THE tendency to delay completing assigned tasks is quite common. In academic settings, such deferment, commonly referred to as academic procrastination, involves unnecessary delay by students in academic assignments, like preparing for a test or writing a paper or a report. More than 60 per cent of students procrastinate on a regular basis. It is prevalent among both undergraduate and graduate students, and the phenomenon is independent of gender and race.
Academic procrastination can be seen from a circumstantial viewpoint. In principle, it leads to diversified problems, ranging from abridged efficiency to shoddier career prospects, consequently affecting the mental as well as physical health in an adverse manner.
It is beneficial to understand what causes academic procrastination in the first place, because this can help one identify common issues, and to then employ anti-procrastination techniques to overcome the matter.
In most cases, a fundamental issue is the lack of motivation due to which one suffers fastidiousness and the obvious result is academic procrastination. The apprehension of failure, fatigue and ill-directed orientation results in this catastrophe. A careful analysis of the situation may reveal the utility of a specific approach.

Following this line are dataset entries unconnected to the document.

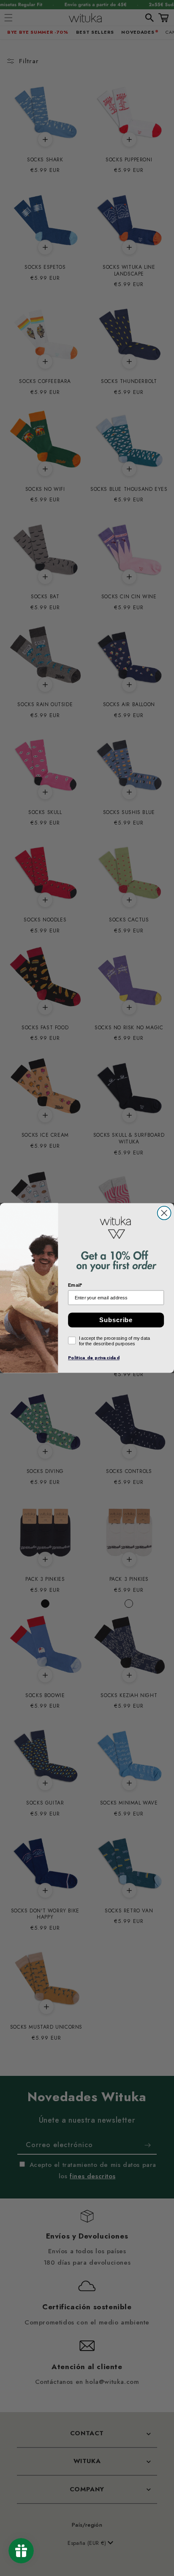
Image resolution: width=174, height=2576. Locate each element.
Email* (75, 1285)
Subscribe (116, 1320)
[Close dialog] (164, 1213)
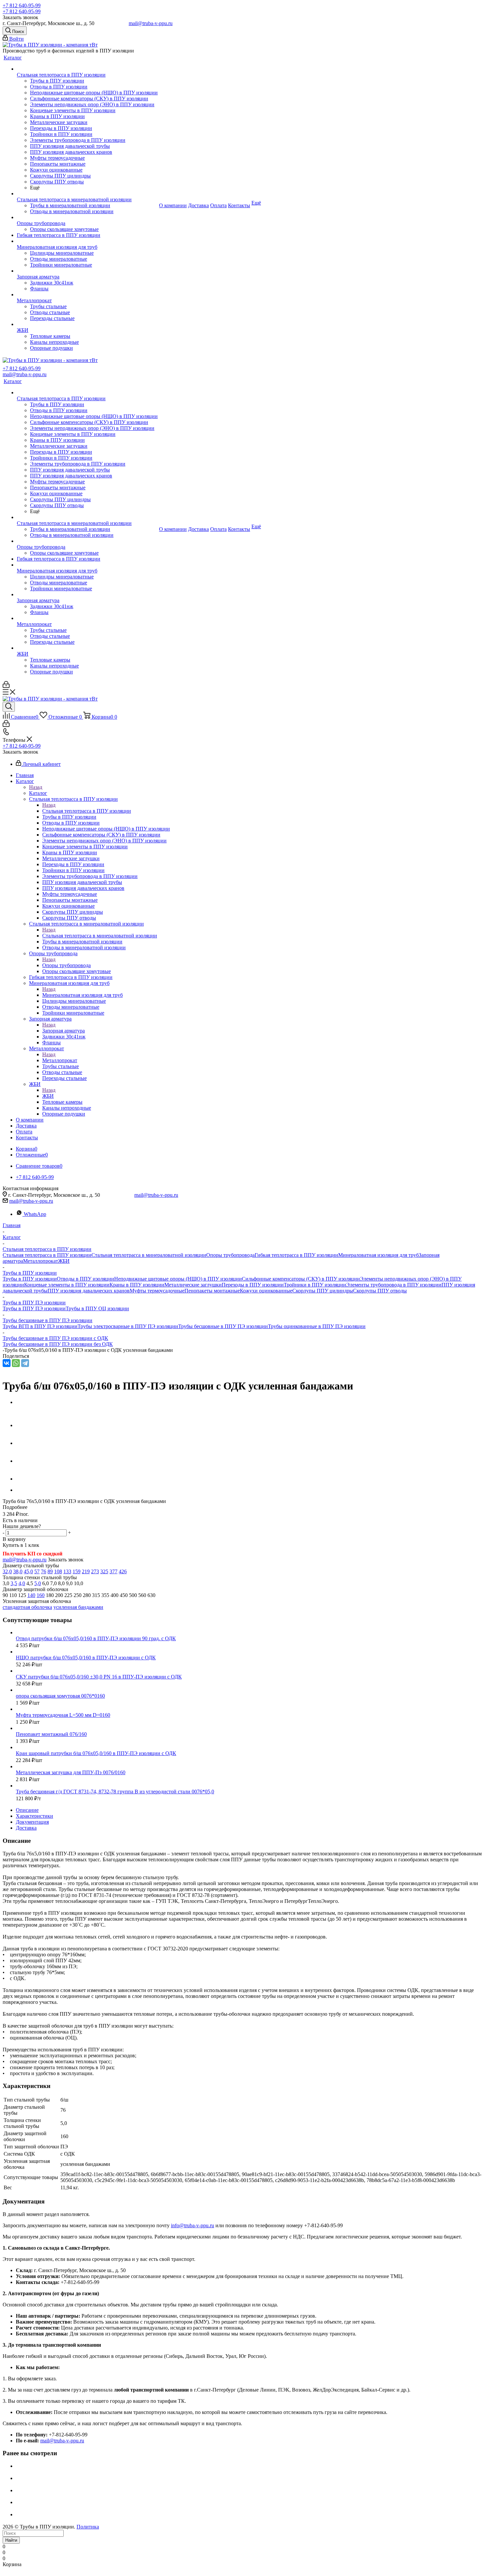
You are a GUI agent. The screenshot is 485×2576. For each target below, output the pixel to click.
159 (77, 1571)
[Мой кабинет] (6, 686)
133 (67, 1571)
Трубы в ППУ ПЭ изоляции (34, 1308)
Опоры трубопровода (66, 965)
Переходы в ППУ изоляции (253, 1285)
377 (113, 1571)
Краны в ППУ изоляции (137, 1285)
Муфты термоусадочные (157, 1290)
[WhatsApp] (16, 1363)
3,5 (14, 1583)
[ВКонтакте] (7, 1363)
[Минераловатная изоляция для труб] (87, 241)
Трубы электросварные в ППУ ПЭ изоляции (128, 1326)
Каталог (38, 793)
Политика (88, 2526)
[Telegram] (25, 1363)
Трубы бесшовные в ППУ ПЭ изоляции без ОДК (58, 1344)
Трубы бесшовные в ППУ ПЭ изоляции (223, 1326)
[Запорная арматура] (87, 271)
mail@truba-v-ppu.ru (151, 23)
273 (95, 1571)
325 (104, 1571)
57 (37, 1571)
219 (86, 1571)
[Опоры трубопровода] (87, 217)
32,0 (7, 1571)
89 (50, 1571)
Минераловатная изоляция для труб (82, 995)
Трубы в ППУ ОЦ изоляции (97, 1308)
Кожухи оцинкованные (266, 1290)
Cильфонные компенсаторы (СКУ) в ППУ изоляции (301, 1279)
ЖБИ (48, 1096)
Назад (35, 787)
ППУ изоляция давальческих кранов (89, 1290)
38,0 (17, 1571)
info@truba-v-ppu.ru (192, 2225)
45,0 (28, 1571)
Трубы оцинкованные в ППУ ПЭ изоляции (317, 1326)
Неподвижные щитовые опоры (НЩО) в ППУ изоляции (178, 1279)
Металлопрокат (59, 1060)
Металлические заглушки (193, 1285)
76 (43, 1571)
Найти (11, 2540)
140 (31, 1595)
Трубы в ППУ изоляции (30, 1279)
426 (123, 1571)
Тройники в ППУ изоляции (315, 1285)
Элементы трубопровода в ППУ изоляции (393, 1285)
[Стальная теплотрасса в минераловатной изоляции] (87, 194)
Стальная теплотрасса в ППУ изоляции (86, 811)
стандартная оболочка (27, 1607)
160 (41, 1595)
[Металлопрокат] (87, 295)
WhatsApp (35, 1214)
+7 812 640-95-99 (22, 5)
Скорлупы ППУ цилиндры (322, 1290)
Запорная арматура (63, 1030)
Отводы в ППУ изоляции (85, 1279)
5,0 (37, 1583)
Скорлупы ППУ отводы (380, 1290)
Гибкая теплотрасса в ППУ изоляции (296, 1255)
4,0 (21, 1583)
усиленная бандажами (78, 1607)
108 (58, 1571)
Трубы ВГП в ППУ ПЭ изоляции (40, 1326)
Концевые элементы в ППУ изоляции (67, 1285)
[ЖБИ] (87, 324)
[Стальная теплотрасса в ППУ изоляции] (87, 69)
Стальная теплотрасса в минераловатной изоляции (99, 935)
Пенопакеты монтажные (212, 1290)
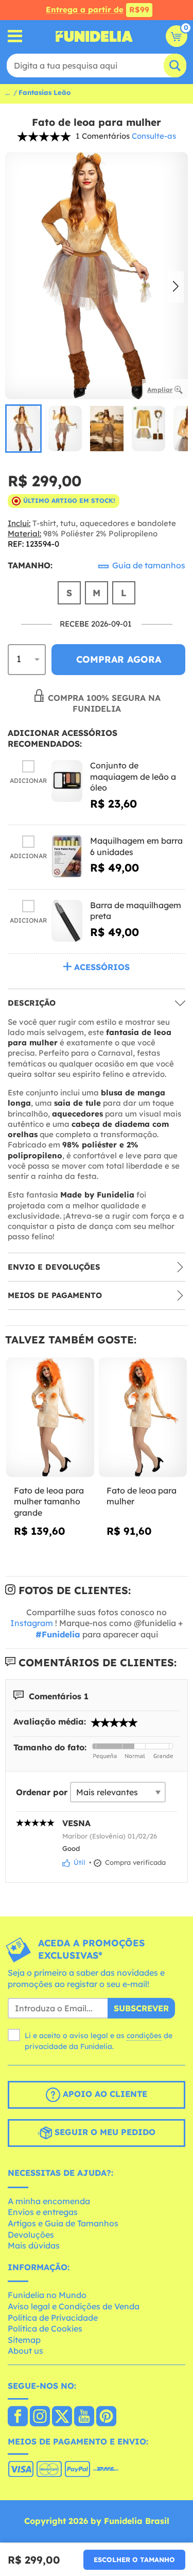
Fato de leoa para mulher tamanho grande (49, 1501)
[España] (18, 2417)
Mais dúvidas (34, 2245)
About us (25, 2350)
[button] (176, 287)
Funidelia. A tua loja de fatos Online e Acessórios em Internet (94, 36)
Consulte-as (154, 136)
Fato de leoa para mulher (142, 1496)
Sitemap (24, 2340)
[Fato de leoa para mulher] (143, 1417)
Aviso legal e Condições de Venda (73, 2306)
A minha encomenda (49, 2201)
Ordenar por (41, 1792)
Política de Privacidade (53, 2317)
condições (144, 2035)
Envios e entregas (43, 2212)
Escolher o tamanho (134, 2559)
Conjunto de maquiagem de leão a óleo (133, 776)
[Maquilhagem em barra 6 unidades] (66, 856)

In general, there are three approaches for reducing academic procrastination; therapeutic treatment, therapeutic prevention and instructor-teacher intervention. The last one is particularly effective.
Provisional deadlines, gentle automated reminders and self-regulation training may improve the state of affairs. Self-regulation training involves directing one’s actions, thoughts and feelings towards a cognitive construct. With reference to this particular approach, the interventions should help the students overcome procrastination. It is essential for academic institutions and academicians at all levels to give due consideration to this important issue and to design efficient methods to help their students.